If you have photos and videos of family or friends you're close to, find some albums of old photos of you guys together and mail them as a cheap present. We're backing up some old camcorder footage from when me and my cousins were kids and will send them off as gifts. We're in our 30s now and they are parents.
Keep them as install drives for Linux or Windows recovery drives?
Not very big for videos, so not great for the *ahem* homework folder. BUT I have one that I've filled with movies. Then I bought a cheap projector and then can play adult content on the walls.
You can fit a lot of photos into 64GB so you can use a couple as partial backups and store them in the attic or another location. For the ultra-precious, irreplaceable data, like family photos etc. more backups makes it safer.
Or you can dedicate drives for certain series or TV shows or movies. Again not as sophisticated as a big fancy NAS, like lots of people here.
If you can get yourself some stickers as well for labelling whats on them, that will help too.
The data transfer speeds on these do tend to be slow, and in many ways it's obsolete compared to modern SSDs / HDDs. But there are plenty of use cases where a few cheap drives are portable and only need to be basic and simple. Easy to send through the mail too, less susceptible to physical damage.
I just bought 10 32GB sticks for $30. And I think it was a good deal. 64GB, 10 for $40. When something is less than 1/3 of a good price, it’s likely a fake. My other thought is that it’s 2.0 speed. And would take nearly 2 hours to transfer 64GB.
I've got some decent ones I regularly use that are 128GB
Stick ventoy on there and boot whatever.
Imho it's way worth it to spring for the better usb3 or above drives unless you're just giving them away.
What you've got I'd be using as install disks for os factory reinstalls.
Yeah yeah I could just use the clean windows iso I have on the ventoy drive but then I have to go hunt down the drivers whereas if I flash the original factory install on there it all just works.

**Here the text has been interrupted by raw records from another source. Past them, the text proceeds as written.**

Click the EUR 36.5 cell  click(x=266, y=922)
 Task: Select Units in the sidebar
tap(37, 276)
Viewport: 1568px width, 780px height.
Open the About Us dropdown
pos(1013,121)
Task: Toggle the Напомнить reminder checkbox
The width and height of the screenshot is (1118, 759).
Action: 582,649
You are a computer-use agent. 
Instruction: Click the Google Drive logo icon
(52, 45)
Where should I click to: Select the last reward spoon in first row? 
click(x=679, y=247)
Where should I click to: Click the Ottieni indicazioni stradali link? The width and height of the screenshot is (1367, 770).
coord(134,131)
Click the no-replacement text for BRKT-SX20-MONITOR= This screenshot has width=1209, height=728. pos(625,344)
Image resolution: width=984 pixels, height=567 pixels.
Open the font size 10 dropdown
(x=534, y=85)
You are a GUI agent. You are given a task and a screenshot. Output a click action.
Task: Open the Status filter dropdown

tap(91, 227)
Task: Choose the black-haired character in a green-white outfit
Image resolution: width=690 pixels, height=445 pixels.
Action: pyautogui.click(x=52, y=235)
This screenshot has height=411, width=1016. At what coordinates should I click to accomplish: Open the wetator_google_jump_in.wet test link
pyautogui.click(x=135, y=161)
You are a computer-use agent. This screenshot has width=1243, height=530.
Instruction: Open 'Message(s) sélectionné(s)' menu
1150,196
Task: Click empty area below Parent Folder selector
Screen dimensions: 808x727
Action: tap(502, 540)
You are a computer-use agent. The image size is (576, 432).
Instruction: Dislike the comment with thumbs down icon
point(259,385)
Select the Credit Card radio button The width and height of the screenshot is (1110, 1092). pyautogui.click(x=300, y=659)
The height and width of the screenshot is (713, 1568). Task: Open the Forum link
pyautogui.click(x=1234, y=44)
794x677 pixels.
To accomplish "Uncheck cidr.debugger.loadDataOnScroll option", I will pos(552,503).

Especially on a lot of the newer ones that require drivers just to see the NVMe drive to install in the first place.
I keep 2 around at all times. One with Ventoy loaded with windows and linux installers (this gets wiped and updated frequently) and a second for sneakernetting big files between my laptop and my pc. I have a few others floating around, but I usually just load those up with movies/concert bootlegs and give them to people.
Only to carry a few files or whatever from one PC to another. They are just too unreliable, get lost or damaged too easily and their performance almost always sucks.
I've found that 16-32GB is the sweet spot for flash/thumb drives as anything larger is a waste of money. If I need more then 32GB for a single file, then it's time to break out the external 2+ TB drive.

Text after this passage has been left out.